Consolidate the various ASSERT* macros into a single ASSERT macro that is always compiled out of production builds. It was difficult to figure out when an assert would be checked with all the different types in play. When ASSERTs are compiled in they will always be checked regardless of the log level -- tying these two concepts together was not a good idea.
PostgreSQL 11 introduces configurable WAL segment sizes, from 1MB to 1GB.
There are two areas that needed to be updated to support this: building the archive-get queue and checking that WAL has been archived after a backup. Both operations require the WAL segment size to properly build a list.

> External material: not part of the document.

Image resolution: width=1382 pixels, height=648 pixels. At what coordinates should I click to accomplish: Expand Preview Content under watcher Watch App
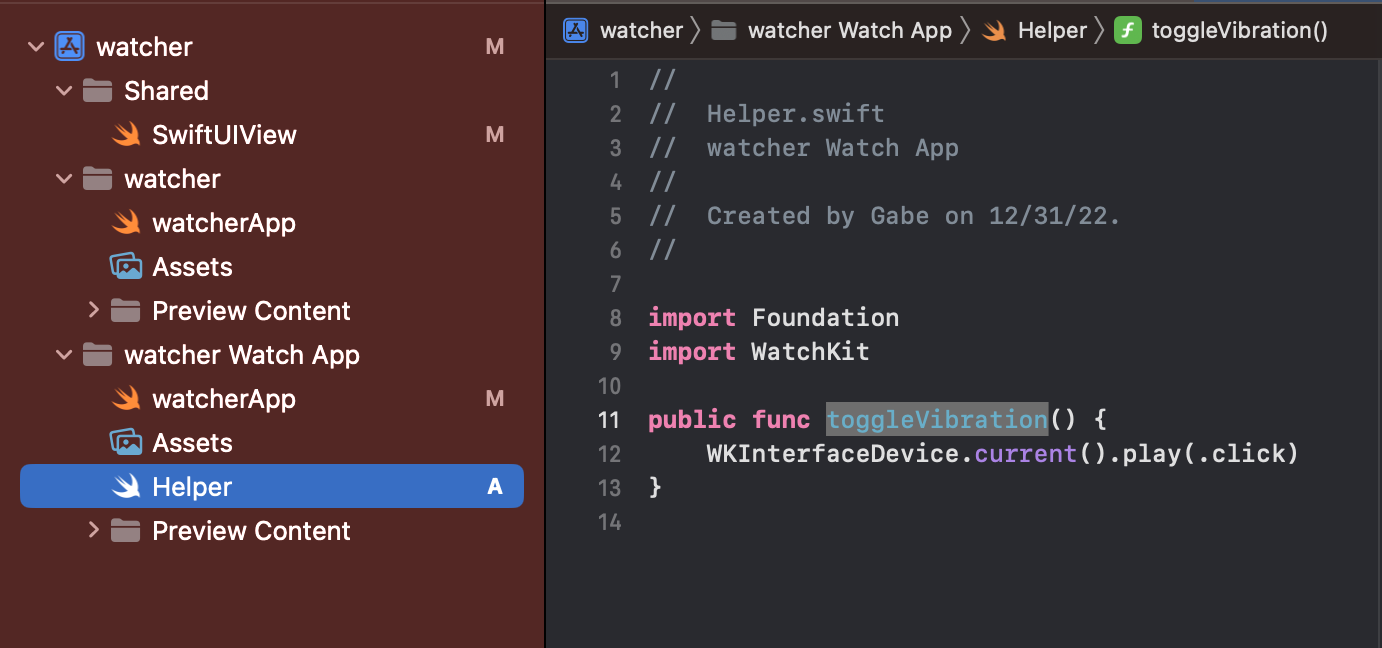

Checking the archive after a backup is still implemented in Perl and has an active database connection, so just get the WAL segment size from the database.
The archive-get command does not have a connection to the database, so get the WAL segment size from pg_control instead. This requires a deeper inspection of pg_control than has been done in the past, so it seemed best to copy the relevant data structures from each version of PostgreSQL and build a generic interface layer to address them. While this approach is a bit verbose, it has the advantage of being relatively simple, and can easily be updated for new versions of PostgreSQL.
Since the integration tests generate pg_control files for testing, teach Perl how to generate files with the correct offsets for both 32-bit and 64-bit architectures.
Low-level functions only include stack trace in test builds while higher-level functions ship with stack trace built-in. Stack traces include all parameters passed to the function but production builds only create the parameter list when the log level is set high enough, i.e. debug or trace depending on the function.